> [DIRECTIONS]:
State how many lines of the records contain the string "will". Give the number alone.

Stored items
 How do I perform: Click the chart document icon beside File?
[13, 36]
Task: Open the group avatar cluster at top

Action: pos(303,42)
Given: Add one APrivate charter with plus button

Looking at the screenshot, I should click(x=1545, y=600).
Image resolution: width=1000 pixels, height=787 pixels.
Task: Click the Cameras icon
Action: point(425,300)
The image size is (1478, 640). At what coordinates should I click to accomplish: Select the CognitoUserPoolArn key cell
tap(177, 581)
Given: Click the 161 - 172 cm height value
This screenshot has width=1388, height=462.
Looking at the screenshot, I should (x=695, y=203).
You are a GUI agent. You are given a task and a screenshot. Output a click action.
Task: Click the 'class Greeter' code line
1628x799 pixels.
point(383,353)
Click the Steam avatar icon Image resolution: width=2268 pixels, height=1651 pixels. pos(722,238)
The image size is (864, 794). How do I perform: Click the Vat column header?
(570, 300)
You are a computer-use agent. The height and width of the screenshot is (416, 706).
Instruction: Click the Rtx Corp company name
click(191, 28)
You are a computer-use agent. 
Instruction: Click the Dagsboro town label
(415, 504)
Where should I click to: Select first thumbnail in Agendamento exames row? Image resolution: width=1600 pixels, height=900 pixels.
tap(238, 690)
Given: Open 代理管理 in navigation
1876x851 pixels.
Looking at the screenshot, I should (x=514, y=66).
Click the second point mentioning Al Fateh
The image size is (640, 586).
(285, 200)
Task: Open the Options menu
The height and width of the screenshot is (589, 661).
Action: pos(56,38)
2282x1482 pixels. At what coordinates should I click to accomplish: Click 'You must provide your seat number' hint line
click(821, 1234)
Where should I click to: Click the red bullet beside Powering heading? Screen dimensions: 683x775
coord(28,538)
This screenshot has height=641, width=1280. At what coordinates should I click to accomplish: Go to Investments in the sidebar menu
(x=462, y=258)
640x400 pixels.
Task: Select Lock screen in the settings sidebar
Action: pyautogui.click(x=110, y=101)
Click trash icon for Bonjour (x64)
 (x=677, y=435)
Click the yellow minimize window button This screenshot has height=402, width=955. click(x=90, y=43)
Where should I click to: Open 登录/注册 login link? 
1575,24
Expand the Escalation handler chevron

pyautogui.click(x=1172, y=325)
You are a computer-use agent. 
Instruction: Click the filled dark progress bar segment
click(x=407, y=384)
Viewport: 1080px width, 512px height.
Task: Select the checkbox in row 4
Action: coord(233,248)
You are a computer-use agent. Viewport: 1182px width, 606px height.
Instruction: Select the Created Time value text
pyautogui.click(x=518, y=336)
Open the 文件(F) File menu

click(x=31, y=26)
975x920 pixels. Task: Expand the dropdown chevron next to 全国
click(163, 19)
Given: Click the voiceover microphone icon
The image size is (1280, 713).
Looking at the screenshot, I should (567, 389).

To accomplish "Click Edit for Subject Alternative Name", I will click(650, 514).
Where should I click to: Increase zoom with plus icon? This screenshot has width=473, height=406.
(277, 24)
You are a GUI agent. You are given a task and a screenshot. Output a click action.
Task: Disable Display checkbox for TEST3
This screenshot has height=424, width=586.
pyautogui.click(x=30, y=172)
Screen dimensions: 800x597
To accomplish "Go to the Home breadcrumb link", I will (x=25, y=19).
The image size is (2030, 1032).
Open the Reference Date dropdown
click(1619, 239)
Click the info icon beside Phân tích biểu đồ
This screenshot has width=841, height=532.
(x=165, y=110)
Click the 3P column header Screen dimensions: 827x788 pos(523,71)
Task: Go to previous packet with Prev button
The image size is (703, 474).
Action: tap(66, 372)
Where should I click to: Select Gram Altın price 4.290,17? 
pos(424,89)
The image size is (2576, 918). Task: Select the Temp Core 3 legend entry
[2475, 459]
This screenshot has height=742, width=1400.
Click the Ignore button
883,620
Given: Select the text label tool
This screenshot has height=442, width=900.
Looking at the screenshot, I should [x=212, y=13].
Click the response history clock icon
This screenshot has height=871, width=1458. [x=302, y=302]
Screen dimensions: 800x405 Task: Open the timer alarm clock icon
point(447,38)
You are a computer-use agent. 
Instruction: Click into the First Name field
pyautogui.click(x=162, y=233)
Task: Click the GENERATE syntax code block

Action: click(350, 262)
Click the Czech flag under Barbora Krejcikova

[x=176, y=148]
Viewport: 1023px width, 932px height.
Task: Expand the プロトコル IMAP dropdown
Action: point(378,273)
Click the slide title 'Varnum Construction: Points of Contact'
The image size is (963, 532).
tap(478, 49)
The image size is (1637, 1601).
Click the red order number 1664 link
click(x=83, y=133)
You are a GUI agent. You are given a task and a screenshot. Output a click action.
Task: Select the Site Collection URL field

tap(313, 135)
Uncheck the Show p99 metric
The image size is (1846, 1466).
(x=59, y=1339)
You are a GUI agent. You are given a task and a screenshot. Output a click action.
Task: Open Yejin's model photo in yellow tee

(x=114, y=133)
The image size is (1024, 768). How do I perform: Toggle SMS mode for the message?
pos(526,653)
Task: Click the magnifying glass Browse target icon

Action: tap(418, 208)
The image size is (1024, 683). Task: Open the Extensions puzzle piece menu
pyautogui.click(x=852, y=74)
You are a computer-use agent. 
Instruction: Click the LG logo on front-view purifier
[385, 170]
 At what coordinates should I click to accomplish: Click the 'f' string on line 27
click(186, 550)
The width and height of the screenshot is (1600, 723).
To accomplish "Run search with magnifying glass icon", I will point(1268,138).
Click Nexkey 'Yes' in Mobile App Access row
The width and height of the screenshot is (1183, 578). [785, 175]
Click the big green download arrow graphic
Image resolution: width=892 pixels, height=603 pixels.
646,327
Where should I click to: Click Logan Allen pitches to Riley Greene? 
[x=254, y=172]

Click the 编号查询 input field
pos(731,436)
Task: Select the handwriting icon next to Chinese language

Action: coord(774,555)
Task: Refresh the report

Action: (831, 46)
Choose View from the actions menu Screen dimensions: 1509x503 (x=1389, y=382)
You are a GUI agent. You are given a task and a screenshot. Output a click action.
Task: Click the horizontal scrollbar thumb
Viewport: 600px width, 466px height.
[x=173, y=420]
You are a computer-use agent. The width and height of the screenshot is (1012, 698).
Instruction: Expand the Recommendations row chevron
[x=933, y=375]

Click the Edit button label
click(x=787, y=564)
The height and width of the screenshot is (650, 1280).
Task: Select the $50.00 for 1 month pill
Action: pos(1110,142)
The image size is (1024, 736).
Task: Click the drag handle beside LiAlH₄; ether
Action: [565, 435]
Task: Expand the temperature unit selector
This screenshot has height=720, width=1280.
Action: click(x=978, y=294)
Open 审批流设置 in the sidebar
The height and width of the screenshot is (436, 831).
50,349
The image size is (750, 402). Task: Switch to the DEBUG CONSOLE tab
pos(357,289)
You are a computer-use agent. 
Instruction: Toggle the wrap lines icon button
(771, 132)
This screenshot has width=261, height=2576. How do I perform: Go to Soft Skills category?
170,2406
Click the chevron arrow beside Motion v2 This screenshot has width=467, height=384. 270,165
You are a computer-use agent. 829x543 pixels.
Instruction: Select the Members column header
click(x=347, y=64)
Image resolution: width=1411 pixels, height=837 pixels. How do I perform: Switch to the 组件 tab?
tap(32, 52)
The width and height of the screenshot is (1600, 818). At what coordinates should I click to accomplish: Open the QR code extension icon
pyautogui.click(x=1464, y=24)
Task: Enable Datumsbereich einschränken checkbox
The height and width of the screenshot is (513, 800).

> [RESULT OF THE EXERCISE]:
3